# EXCERPTED DATA

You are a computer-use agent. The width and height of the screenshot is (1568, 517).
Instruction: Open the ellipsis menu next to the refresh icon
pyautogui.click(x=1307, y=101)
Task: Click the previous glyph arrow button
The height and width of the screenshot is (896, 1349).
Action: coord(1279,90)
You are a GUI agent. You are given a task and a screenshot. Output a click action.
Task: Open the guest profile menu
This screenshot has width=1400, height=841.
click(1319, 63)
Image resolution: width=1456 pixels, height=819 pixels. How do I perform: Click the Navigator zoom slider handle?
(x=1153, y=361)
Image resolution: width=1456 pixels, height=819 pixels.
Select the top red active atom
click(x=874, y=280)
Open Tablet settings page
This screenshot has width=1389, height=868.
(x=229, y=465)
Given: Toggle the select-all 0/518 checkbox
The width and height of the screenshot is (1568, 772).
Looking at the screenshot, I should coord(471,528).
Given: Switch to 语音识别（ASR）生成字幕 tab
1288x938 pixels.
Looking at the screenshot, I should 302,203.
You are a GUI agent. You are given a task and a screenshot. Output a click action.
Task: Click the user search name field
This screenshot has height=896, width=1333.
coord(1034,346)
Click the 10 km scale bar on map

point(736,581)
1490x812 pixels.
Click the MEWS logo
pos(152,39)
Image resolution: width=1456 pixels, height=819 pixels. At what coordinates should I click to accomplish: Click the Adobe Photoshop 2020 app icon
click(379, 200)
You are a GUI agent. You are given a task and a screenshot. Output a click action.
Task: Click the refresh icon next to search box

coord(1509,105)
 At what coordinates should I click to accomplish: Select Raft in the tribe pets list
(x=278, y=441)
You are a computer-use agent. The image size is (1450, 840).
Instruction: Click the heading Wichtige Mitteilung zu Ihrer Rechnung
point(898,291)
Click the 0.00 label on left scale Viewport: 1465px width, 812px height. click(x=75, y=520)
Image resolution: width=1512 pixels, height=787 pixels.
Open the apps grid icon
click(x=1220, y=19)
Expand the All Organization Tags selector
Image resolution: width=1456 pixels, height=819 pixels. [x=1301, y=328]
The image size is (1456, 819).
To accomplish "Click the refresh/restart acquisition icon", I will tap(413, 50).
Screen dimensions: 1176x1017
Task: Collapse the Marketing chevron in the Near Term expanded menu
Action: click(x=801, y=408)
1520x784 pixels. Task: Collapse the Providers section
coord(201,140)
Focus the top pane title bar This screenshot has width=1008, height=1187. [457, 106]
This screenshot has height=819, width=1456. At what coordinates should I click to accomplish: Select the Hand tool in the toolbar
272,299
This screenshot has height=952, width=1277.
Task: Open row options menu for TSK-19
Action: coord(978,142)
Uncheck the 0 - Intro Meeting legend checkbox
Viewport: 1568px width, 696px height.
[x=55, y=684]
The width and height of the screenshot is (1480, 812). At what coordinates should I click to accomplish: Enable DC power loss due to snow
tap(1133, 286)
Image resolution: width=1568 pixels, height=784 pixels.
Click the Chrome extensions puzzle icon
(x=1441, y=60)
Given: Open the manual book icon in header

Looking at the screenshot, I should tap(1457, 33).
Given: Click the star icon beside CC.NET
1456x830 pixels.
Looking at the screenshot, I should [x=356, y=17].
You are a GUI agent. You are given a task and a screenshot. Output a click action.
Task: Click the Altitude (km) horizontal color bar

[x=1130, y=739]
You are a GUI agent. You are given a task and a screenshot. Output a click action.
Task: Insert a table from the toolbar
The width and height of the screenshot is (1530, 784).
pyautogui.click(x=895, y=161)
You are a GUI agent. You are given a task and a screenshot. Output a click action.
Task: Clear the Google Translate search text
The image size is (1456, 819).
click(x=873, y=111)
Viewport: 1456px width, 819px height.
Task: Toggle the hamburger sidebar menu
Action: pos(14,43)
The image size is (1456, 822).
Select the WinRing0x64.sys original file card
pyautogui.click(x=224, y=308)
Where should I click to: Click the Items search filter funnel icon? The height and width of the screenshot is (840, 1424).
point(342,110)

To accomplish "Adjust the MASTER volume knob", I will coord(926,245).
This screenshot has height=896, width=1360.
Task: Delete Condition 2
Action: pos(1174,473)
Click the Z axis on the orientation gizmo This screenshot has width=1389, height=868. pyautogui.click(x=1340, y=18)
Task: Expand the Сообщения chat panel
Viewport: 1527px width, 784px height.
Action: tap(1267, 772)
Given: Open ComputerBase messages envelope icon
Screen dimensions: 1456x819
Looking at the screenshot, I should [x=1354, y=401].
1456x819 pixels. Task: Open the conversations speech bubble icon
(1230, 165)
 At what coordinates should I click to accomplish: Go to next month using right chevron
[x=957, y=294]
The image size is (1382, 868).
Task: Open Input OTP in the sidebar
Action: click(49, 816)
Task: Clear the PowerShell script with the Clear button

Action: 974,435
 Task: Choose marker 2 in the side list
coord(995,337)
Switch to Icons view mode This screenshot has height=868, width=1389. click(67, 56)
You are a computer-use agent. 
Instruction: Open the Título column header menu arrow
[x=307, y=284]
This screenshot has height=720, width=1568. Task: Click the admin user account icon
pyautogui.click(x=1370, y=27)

# WHAT THE TASK ASKS
Your task is to copy every line in the entries that holds the string "Switch".

# EXPECTED ANSWER
Given: Switch to 语音识别（ASR）生成字幕 tab
Switch to Icons view mode This screenshot has height=868, width=1389. click(67, 56)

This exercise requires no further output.